— start of PROVIDED MATERIAL —
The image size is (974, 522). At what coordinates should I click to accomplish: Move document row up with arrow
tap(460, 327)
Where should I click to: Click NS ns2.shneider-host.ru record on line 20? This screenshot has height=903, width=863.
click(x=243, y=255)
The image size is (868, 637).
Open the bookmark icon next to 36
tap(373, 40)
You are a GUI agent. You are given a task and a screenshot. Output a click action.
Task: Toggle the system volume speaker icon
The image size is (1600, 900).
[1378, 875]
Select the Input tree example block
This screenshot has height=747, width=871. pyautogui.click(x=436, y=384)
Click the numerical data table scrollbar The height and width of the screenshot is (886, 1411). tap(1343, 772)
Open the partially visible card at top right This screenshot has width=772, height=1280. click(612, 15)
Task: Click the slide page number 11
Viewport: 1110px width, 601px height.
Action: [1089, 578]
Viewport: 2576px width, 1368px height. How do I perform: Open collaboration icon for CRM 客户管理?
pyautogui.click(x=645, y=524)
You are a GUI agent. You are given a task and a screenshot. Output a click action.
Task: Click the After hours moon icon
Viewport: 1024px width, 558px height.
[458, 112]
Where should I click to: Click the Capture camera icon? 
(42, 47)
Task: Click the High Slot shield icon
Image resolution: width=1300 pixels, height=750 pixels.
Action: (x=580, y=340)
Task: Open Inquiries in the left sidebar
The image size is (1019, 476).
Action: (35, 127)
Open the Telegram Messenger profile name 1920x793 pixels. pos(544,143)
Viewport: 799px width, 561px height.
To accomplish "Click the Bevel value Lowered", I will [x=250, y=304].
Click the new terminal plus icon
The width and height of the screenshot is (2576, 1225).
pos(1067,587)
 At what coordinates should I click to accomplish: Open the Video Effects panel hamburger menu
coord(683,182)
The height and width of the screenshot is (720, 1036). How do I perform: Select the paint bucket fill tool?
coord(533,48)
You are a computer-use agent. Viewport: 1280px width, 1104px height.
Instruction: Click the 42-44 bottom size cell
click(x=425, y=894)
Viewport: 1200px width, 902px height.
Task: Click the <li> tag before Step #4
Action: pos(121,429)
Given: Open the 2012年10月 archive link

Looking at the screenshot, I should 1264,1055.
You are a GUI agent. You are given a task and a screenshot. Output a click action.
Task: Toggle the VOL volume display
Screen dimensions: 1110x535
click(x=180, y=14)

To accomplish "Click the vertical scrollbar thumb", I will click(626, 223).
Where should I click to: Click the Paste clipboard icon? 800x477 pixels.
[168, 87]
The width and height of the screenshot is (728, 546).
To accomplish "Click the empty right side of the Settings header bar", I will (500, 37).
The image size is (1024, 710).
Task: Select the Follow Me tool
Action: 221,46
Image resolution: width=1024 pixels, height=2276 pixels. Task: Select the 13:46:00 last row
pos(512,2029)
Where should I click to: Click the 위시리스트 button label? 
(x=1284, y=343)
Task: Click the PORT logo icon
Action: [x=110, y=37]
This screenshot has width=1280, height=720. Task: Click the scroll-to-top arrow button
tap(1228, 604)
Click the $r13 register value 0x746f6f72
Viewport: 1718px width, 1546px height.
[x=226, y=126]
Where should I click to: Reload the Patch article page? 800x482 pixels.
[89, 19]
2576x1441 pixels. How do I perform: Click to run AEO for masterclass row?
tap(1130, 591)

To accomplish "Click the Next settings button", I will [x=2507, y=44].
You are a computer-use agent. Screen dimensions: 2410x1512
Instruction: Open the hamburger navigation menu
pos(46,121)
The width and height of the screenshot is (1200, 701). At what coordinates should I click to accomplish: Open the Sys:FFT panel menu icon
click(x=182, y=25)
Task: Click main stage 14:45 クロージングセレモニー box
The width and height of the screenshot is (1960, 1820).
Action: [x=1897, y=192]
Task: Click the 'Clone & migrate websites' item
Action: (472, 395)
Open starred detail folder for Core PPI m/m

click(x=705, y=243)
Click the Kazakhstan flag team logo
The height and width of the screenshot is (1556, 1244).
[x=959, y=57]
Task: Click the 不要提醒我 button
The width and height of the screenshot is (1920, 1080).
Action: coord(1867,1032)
— end of PROVIDED MATERIAL —
▶ [SET PROBLEM]
Transcribe the data from the line with "Open the partially" up to and including the line with "Action: pos(121,429)", keeping each line identical to the original.

▶ [EXERCISE ANSWER]
Open the partially visible card at top right This screenshot has width=772, height=1280. click(612, 15)
Task: Click the slide page number 11
Viewport: 1110px width, 601px height.
Action: [1089, 578]
Viewport: 2576px width, 1368px height. How do I perform: Open collaboration icon for CRM 客户管理?
pyautogui.click(x=645, y=524)
You are a GUI agent. You are given a task and a screenshot. Output a click action.
Task: Click the After hours moon icon
Viewport: 1024px width, 558px height.
[458, 112]
Where should I click to: Click the Capture camera icon? 
(42, 47)
Task: Click the High Slot shield icon
Image resolution: width=1300 pixels, height=750 pixels.
Action: (x=580, y=340)
Task: Open Inquiries in the left sidebar
The image size is (1019, 476).
Action: (35, 127)
Open the Telegram Messenger profile name 1920x793 pixels. pos(544,143)
Viewport: 799px width, 561px height.
To accomplish "Click the Bevel value Lowered", I will [x=250, y=304].
Click the new terminal plus icon
The width and height of the screenshot is (2576, 1225).
pos(1067,587)
 At what coordinates should I click to accomplish: Open the Video Effects panel hamburger menu
coord(683,182)
The height and width of the screenshot is (720, 1036). How do I perform: Select the paint bucket fill tool?
coord(533,48)
You are a computer-use agent. Viewport: 1280px width, 1104px height.
Instruction: Click the 42-44 bottom size cell
click(x=425, y=894)
Viewport: 1200px width, 902px height.
Task: Click the <li> tag before Step #4
Action: pos(121,429)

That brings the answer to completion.